CONSIGNES:
1. Répondez brièvement aux questions suivantes à partir de l'extrait :
(a) Dans quel lieu Viala raconte-t-il l'idée de sa farce helvétique ?
(b) Pour quels théâtres Viala aimerait-il écrire cette pièce ?
(c) Quel nom donne-t-on « là-bas » à la fosse à purin ?
2. Relevez tous les noms propres de lieux géographiques cités dans l'extrait, sauf le nom du café.

EXTRAIT:
Son œuvre poétique est l’écho d’impulsions tout à fait indépendantes, sauvages même. Viala écrit alors par besoin naturel, il écrit comme il respire, pour cracher ce qui lui pèse, pour libérer des fantasmes dangereusement envahissants. Il y a chez lui une dialectique exemplaire: d’un côté il est l’artisan, le professionnel du théâtre, de l’autre le créateur solitaire, l’écorché vif, pour qui écrire est une nécessité organique.
J’ai eu la chance, dans le théâtre que je dirigeais, de profiter de la collaboration de Viala, de son extraordinaire polyvalence. J’ai été souvent son interprète. Je peux témoigner de sa relation si concrète avec le théâtre. J’aimerais relater quelques souvenirs révélateurs. Ils plaideront en faveur d’une création que notre société de conservation aurait tort de sous-estimer.
Nous avons tort en effet de tant ressasser d’anciennes œuvres et d’exiger en plus que chacune des rares créations soit le chef-d’œuvre du siècle. La question du chef-d’œuvre est secondaire. Ce qui importe c’est que le théâtre soit vivant et d’aujourd’hui, que le public s’y reconnaisse et ne perde jamais le plaisir des découvertes et des surprises; qu’il soit capable de se faire une opinion lui-même, même s’il n’y a encore ni analyse ni tradition! C’est une chance pour le théâtre d’avoir Viala.
Un soir dans l’ancien café de la Butte à Saint-Gervais, Viala me raconte l’idée qu’il a d’une farce helvétique, d’une sorte de commedia dell’arte suisse. Il aimerait écrire une pièce pour les théâtres amateurs de la région. Un valet de ferme n’admet pas que sa patronne veuille céder sa propriété à des promoteurs genevois. (Il faut dire que Viala a loué et habité quelques années une ferme isolée dans le canton de Fribourg, près de Romont, à Berlens) Le valet scie donc en dessous l’une des planches qui recouvrent la fosse à purin, mettant au point un piège redoutable. Et les candidats acheteurs de disparaître à tour de rôle dans le «creux»! C’est ainsi que là-bas on appelle la fosse à purin.
Nous nous amusons beaucoup, ce soir-là, à l’écouter raconter cette histoire. Je lui dis: «Tu écris la pièce et je la monte l’été prochain pour le public touristique.»

DONNÉES ENREGISTRÉES:
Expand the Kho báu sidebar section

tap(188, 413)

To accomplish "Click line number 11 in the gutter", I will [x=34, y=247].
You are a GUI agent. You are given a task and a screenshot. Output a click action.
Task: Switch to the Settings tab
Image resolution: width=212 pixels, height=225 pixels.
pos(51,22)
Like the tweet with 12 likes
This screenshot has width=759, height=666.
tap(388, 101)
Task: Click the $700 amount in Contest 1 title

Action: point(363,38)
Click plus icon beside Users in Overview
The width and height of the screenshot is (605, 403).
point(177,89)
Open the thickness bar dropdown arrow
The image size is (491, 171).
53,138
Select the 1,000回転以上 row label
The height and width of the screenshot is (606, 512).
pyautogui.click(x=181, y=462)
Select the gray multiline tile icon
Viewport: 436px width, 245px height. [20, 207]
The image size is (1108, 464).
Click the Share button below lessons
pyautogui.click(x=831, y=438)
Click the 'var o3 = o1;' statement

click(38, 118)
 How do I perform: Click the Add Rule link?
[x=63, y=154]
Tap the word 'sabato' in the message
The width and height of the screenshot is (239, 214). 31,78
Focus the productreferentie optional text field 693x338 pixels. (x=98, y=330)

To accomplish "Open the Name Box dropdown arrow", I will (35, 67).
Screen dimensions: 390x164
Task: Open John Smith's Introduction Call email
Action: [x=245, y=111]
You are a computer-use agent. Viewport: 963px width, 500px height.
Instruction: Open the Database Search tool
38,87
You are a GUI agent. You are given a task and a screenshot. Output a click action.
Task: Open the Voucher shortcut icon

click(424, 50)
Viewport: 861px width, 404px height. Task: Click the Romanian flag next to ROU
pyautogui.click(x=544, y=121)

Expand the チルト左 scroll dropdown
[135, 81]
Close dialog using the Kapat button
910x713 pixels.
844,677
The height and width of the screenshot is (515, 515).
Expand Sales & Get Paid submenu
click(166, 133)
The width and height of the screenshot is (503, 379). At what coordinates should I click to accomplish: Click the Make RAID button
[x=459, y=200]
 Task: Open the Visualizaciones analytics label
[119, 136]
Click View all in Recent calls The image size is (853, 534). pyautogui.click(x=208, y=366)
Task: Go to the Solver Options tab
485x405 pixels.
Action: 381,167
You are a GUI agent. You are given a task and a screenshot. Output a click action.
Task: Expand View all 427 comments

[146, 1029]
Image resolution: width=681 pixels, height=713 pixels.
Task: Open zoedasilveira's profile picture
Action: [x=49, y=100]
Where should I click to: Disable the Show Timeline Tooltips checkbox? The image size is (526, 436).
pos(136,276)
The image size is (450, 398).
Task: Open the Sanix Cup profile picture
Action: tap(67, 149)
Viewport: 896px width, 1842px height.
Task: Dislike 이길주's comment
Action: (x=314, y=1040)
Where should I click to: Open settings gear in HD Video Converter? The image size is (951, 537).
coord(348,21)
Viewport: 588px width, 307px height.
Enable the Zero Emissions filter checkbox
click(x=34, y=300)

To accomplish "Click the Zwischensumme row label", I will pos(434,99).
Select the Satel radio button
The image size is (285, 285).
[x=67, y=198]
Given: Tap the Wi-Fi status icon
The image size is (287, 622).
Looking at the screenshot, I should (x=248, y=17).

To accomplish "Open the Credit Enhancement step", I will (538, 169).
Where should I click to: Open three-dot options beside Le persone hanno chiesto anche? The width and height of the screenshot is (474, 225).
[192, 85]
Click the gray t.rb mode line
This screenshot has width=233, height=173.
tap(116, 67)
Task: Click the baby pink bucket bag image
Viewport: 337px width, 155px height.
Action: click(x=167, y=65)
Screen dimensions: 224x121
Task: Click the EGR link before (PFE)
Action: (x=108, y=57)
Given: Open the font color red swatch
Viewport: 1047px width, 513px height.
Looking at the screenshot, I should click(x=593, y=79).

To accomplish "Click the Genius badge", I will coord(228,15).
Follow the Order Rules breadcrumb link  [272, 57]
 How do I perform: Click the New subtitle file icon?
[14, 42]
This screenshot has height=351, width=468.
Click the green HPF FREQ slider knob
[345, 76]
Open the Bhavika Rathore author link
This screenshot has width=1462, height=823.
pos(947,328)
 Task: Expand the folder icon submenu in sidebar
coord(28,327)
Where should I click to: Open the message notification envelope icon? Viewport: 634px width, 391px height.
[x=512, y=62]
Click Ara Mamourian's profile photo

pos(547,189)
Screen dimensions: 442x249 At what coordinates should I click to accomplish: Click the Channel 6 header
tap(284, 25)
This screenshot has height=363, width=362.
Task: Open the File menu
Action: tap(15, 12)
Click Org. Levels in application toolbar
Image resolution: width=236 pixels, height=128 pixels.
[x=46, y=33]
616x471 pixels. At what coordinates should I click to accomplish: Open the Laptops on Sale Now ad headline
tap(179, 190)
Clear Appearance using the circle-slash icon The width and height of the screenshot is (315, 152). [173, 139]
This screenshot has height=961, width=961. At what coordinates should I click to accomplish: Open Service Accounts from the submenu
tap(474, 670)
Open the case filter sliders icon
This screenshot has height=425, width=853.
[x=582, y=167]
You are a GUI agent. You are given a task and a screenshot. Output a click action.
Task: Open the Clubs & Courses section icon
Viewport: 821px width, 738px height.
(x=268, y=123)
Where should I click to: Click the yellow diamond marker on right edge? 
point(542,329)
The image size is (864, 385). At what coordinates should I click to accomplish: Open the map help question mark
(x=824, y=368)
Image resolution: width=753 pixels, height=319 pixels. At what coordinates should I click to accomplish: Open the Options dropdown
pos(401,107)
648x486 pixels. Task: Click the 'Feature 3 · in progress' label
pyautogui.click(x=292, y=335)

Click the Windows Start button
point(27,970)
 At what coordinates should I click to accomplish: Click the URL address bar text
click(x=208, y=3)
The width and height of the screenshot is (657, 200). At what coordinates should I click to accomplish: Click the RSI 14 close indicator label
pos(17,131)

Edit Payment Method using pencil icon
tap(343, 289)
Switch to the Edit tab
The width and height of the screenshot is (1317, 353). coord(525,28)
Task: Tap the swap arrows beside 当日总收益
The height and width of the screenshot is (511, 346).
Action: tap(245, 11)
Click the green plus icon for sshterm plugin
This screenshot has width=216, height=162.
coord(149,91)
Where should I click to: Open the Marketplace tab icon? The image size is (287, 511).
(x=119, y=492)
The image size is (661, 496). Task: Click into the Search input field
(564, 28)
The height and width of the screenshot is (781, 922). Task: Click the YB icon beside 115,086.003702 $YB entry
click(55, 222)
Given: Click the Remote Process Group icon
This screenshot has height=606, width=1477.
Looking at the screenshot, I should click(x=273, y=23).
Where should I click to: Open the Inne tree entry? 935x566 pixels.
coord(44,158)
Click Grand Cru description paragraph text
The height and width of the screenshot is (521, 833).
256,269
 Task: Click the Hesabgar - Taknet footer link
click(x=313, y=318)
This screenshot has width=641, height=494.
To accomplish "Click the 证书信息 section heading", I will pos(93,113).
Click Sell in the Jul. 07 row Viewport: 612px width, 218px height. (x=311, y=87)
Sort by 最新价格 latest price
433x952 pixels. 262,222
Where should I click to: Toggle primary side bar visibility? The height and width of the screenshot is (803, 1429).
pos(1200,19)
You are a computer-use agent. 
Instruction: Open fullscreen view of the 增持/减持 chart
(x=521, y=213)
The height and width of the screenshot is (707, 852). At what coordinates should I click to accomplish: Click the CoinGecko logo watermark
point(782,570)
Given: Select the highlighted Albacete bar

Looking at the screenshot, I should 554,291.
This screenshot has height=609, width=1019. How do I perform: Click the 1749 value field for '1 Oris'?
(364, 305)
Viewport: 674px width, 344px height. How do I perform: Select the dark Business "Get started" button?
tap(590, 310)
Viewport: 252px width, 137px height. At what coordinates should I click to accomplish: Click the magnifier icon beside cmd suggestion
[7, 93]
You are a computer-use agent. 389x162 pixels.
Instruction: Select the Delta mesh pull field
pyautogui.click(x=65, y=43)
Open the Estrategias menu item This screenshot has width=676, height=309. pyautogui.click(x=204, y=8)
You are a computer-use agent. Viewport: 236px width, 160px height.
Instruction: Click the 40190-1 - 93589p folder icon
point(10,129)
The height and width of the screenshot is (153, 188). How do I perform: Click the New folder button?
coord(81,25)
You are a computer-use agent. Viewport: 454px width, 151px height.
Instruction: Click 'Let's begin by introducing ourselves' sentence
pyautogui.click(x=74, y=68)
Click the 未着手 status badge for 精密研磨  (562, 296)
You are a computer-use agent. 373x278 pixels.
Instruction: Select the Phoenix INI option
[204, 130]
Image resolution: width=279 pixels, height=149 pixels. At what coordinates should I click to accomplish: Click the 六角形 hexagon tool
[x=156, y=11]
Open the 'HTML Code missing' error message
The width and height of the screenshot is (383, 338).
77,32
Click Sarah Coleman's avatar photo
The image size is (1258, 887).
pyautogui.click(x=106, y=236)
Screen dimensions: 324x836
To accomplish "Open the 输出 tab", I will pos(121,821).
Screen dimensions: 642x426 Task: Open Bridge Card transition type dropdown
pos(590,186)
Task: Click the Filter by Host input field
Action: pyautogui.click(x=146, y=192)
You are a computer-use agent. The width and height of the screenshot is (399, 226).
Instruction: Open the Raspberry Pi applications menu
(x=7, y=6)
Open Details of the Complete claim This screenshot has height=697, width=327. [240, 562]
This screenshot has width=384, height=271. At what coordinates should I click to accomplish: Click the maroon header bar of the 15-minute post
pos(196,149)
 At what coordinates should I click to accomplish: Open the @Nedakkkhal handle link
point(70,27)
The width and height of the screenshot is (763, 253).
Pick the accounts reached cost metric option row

CORRIGÉ:
1.
(a) Dans l'ancien café de la Butte à Saint-Gervais.
(b) Pour les théâtres amateurs de la région.
(c) Le « creux ».

2. Saint-Gervais, Fribourg, Romont, Berlens.